HSV-1 neonatal herpes is extremely rare in developing countries because primary exposure to HSV-1 (and therefore development of HSV-1 specific antibodies) usually occurs in childhood or adolescence, precluding a genital HSV-1 infection; HSV-2 infections are much more common in these countries. In industrialized nations the adolescent HSV-1 seroprevalance has been steadily dropping for the last 5 decades as a result of better hygiene, less over-crowding, and smaller family size. The resulting increase in the number of young women entering the sexually active/child bearing years as HSV-1 seronegative, has been a harbinger of increased HSV-1 genital herpes, and as a result, HSV-1 neonatal herpes in developed nations. A recent three year study in Canada revealed neonatal HSV infecions in 5.9 per 100,000 live births. HSV-1 was the cause of 62.5% of cases and 98.7% of transmission was asymptomatic.[24]

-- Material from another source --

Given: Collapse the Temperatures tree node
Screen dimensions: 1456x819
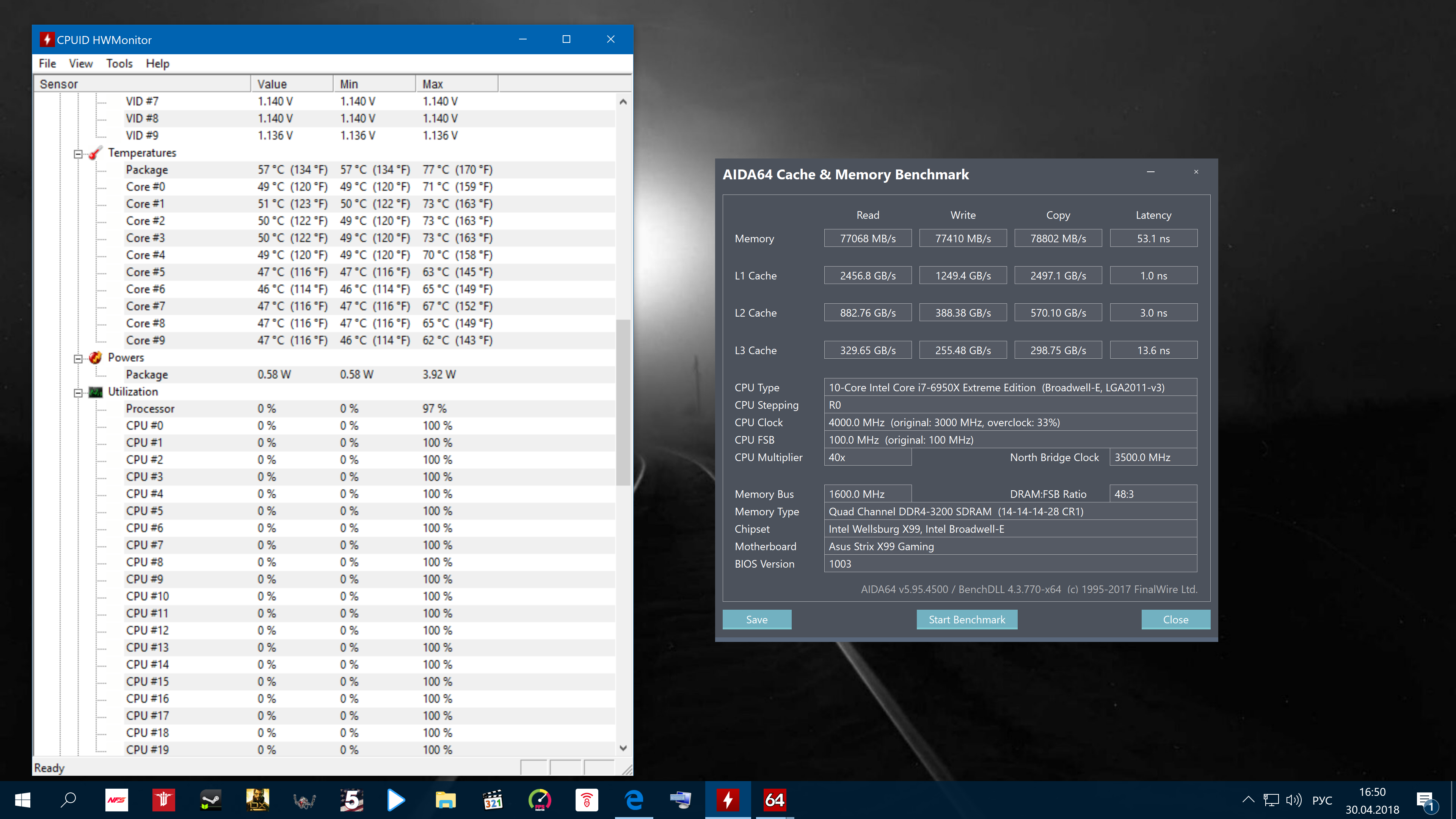Looking at the screenshot, I should [78, 154].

Neonatal herpes manifests itself in three forms: skin, eyes and mouth (SEM) herpes, disseminated (DIS) herpes, and central nervous system (CNS) herpes.[25] SEM herpes is characterized by external lesions but no internal organ involvement, and has the best prognosis. Lesions are likely to appear on trauma sites such as the attachment site of fetal scalp electrodes, forceps or vacuum extractors that are used during delivery, in the margin of the eyes, the nasopharynx, and in areas associated with trauma or surgery (including circumcision).[20] DIS herpes affects internal organs, especially the liver. CNS herpes is an infection of the nervous system and the brain that can lead to encephalitis. Infants with CNS herpes present with seizures, tremors, lethargy, and irritability, they feed poorly, have unstable temperatures, and their fontanelle (soft spot of the skull) may bulge.[20] CNS herpes is associated with highest morbidity, and DIS herpes has a higher mortality rate. Untreated, SEM herpes may spread to the internal organs and cause DIS or CNS herpes resulting in higher mortality or morbidity. Death from neonatal HSV disease in the US is currently decreasing; as high as 85% of HSV infected neonates died a few decades ago whereas the current death rate is about 25%. Reduction in mortality is due to the use of antiviral treatments such as vidarabine and acyclovir.[25][26] However, morbidity and mortality still remain high due to diagnosis of DIS and CNS herpes coming too late for effective antiviral adminstration; early diagnosis is difficult in 20-40% of infected neonates that have no visible lesions.[27]

Viral Meningitis

Herpes simplex virus 2 (HSV-2) is the most common cause of recurrent viral meningitis called Mollaret's meningitis.[28] [29]

Bell's Palsy

A type of facial paralysis called Bell's palsy has been linked to the presence and reactivation of latent HSV-1 inside the sensory nerves of the face known as geniculate ganglia, particularly in a mouse model.[30][31] This is supported by findings that show the presence of HSV-1 DNA in saliva at a higher frequency in patients with Bell's palsy relative to those without the condition.[32] However, since HSV can also be detected in these ganglia in large numbers of individuals that have never experienced facial paralysis, and high titers of antibodies for HSV are not found in HSV-infected individuals with Bell's palsy relative to those without, this theory has been contested.[33] Other studies, which fail to detect HSV-1 DNA in the cerebrospinal fluid of Bell's palsy sufferers, also question whether HSV-1 is the causative agent in this type of facial paralysis.[34][35] The potential effect of HSV-1 in the etiology of Bell's palsy has prompted the use of antiviral medication to treat the condition. The benefits of acyclovir and valacyclovir have been studied.[36]

Recurrences and triggers

Following active infection, herpes viruses become quiescent to establish a latent infection in sensory and autonomic ganglia of the nervous system. The double-stranded DNA of the virus is incorporated into the cell physiology by infection of the cell nucleus of a nerve's cell body. HSV latency is static - no virus is produced - and is controlled by a number of viral genes including Latency Associated Transcript (LAT).[37]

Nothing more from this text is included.